THE AUSTERITY OLYMPICS by JANIE HAMPTON
Aurum £18.99
If the idea is to bring nations together, to generate a feel-good factor at
home and provide a stage for heroes and heroines, the 1948 London Games will
take some beating come 2012. With a budget of £760,000, rationing still in
force and “make do and mend” the watchword, they seem closer to a fete than
to the modern Games of Gargantua. But some of the greatest of all Olympic
champions, such as Emil Zatopek and Fanny Blankers-Koen, made their mark.
This history of those games is comprehensive and scholarly as well as
evocative, and seasoned with telling human detail.
IN PURSUIT OF GLORY: The Autobiography by BRADLEY WIGGINS
Orion £18.99
With an all-too-obvious title, a ghostwriter and a rush to print after a haul
of Olympic medals, this should have been an awful book. But Wiggins has a
tough story to tell and he does it with an honesty that disregards
embarrassment and pain. His father, a leading cyclist in his day, abandoned
him as an infant. Brought up by his mother on a council estate in
Paddington, Wiggins went on to exceed his father's feats on track and road
but also shared his propensity for going off the rails. One senses that
further triumphs and travails will ensue.
DON'T MENTION THE SCORE: A Masochists' History of the England Football Team
by SIMON BRIGGS
Quercus £12.99
In his irreverent, often hilarious survey of the England football team over
136 years of general underachievement, the author addresses a pertinent,
perennial question: “Why do we insist on building up our boys as favourites
to win every major tournament? Why do we portray moderate players as giants
when it is so obvious that the whole thing will end in tears (or penalty
shoot-outs, which is much the same thing)?” The reason lingers in the psyche
of almost every football fan: the triumph of hope over experience.
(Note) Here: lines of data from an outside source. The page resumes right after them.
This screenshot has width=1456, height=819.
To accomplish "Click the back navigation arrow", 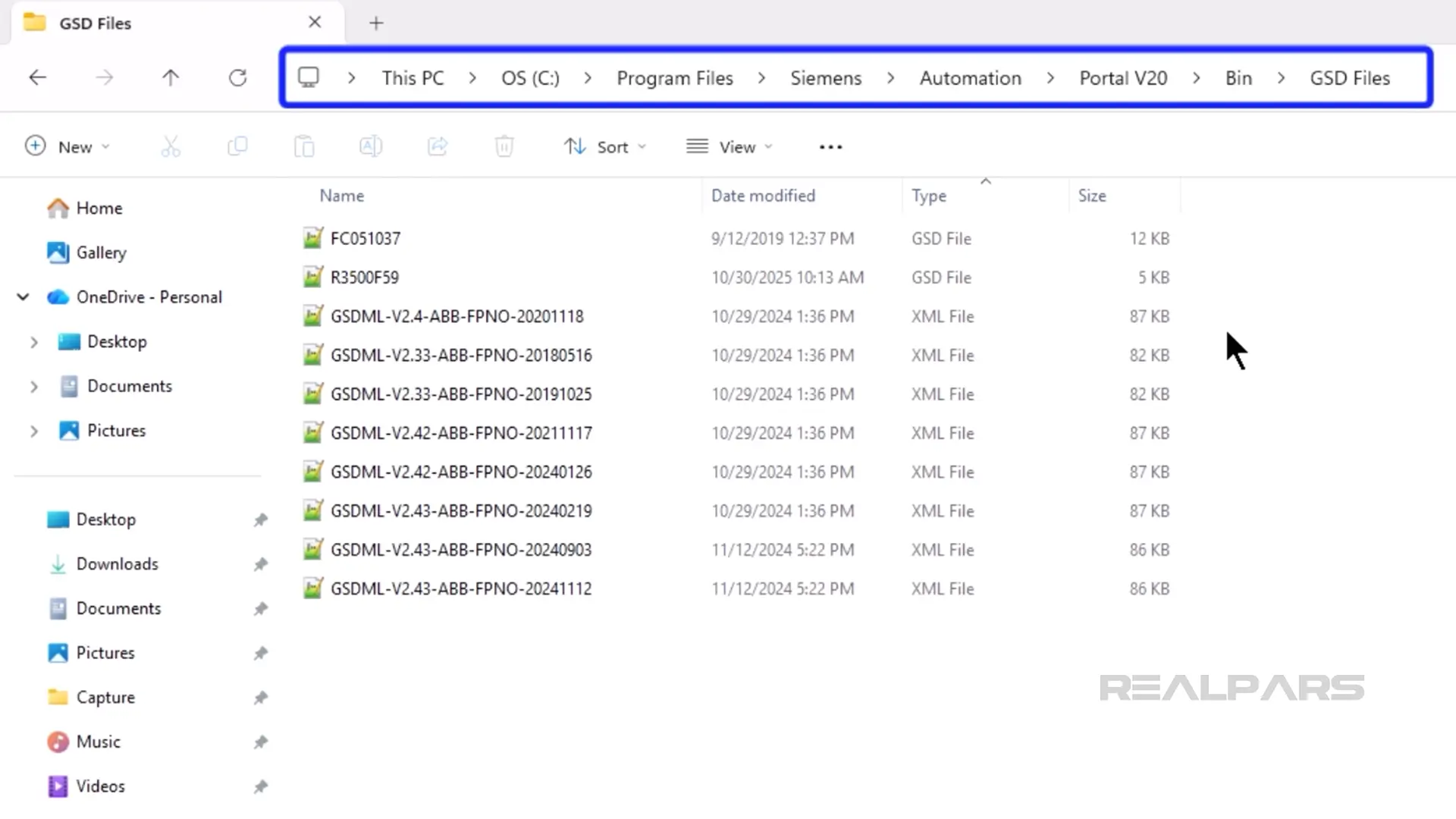I will pos(37,77).
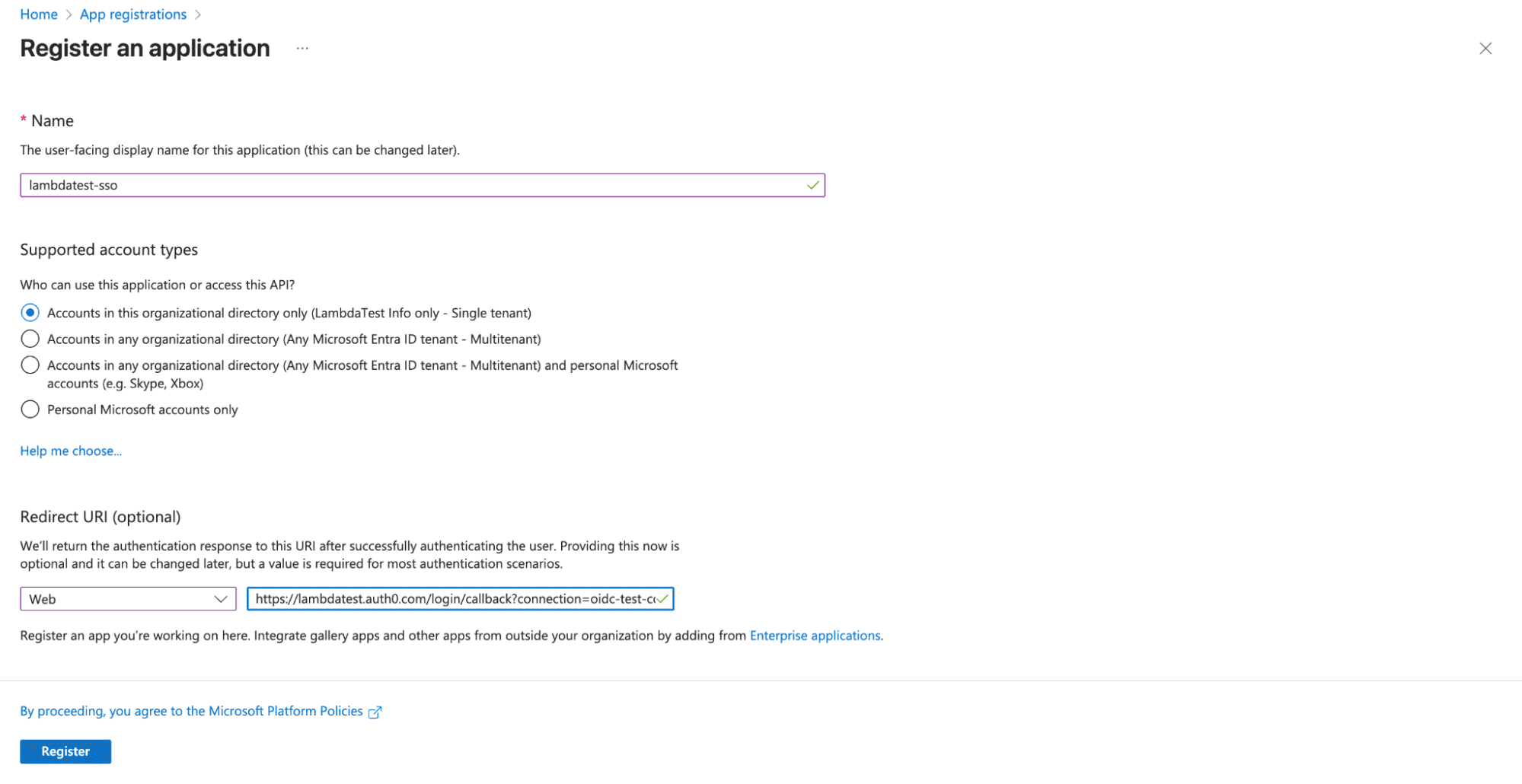Click the Redirect URI text field
This screenshot has height=784, width=1522.
457,599
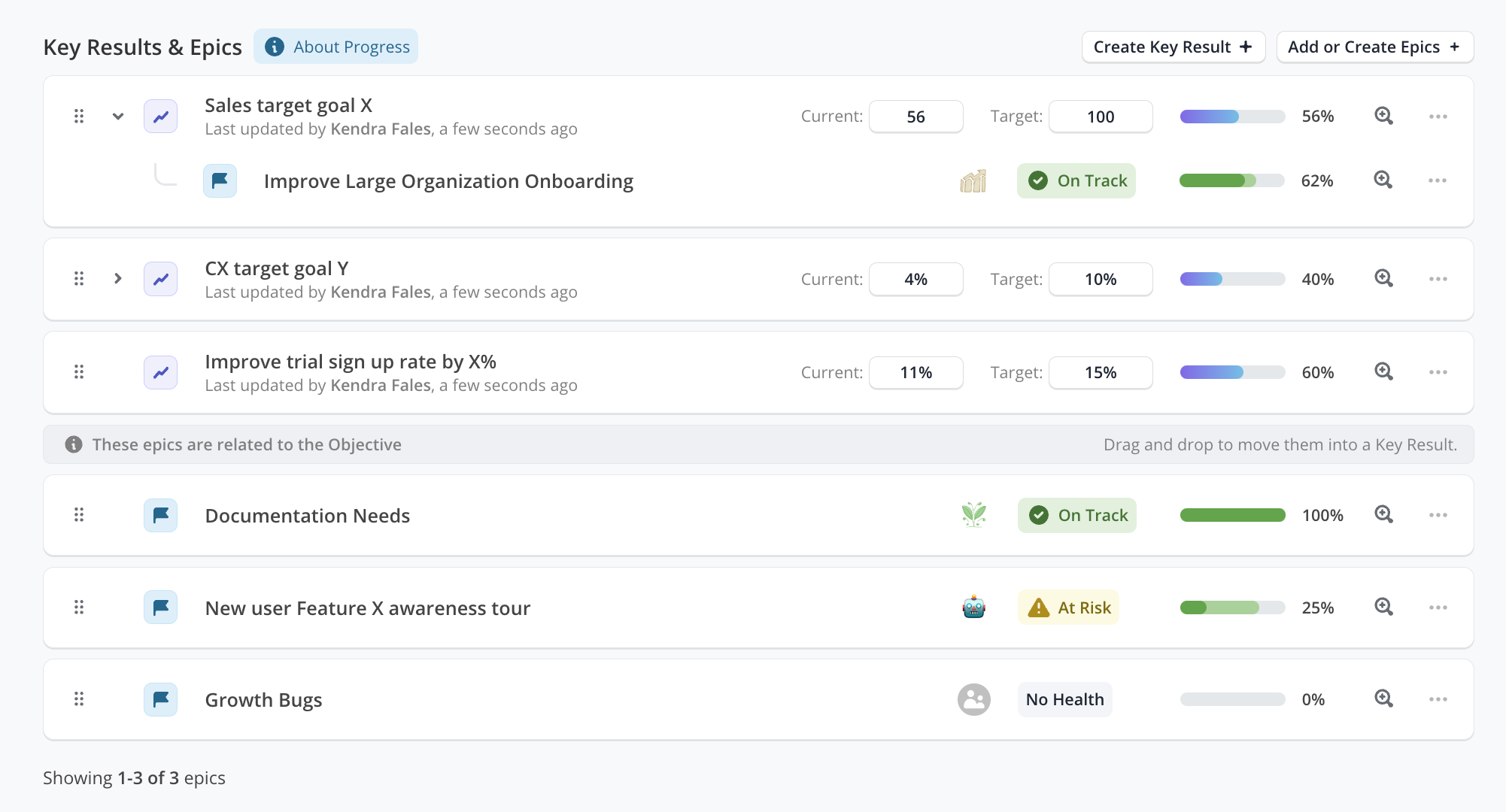1506x812 pixels.
Task: Open About Progress information
Action: point(336,46)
OF HORSES AND HEROES by BROUGH SCOTT
Racing Post £20
After 60 years as a jump-jockey, a journalist and a prominent member of
racing's great and good, the author salutes those who have impressed him
most, from Lester Piggott to Red Rum. This is a book straight from the
heart, and while the complete absence of cynicism can seem quaint, Scott's
intimacy with his subjects and superb description give depth. His ultimate
hero is the Thoroughbred, “the fastest weight-carrying creature the world
has ever seen and England's greatest gift to the animal kingdom”.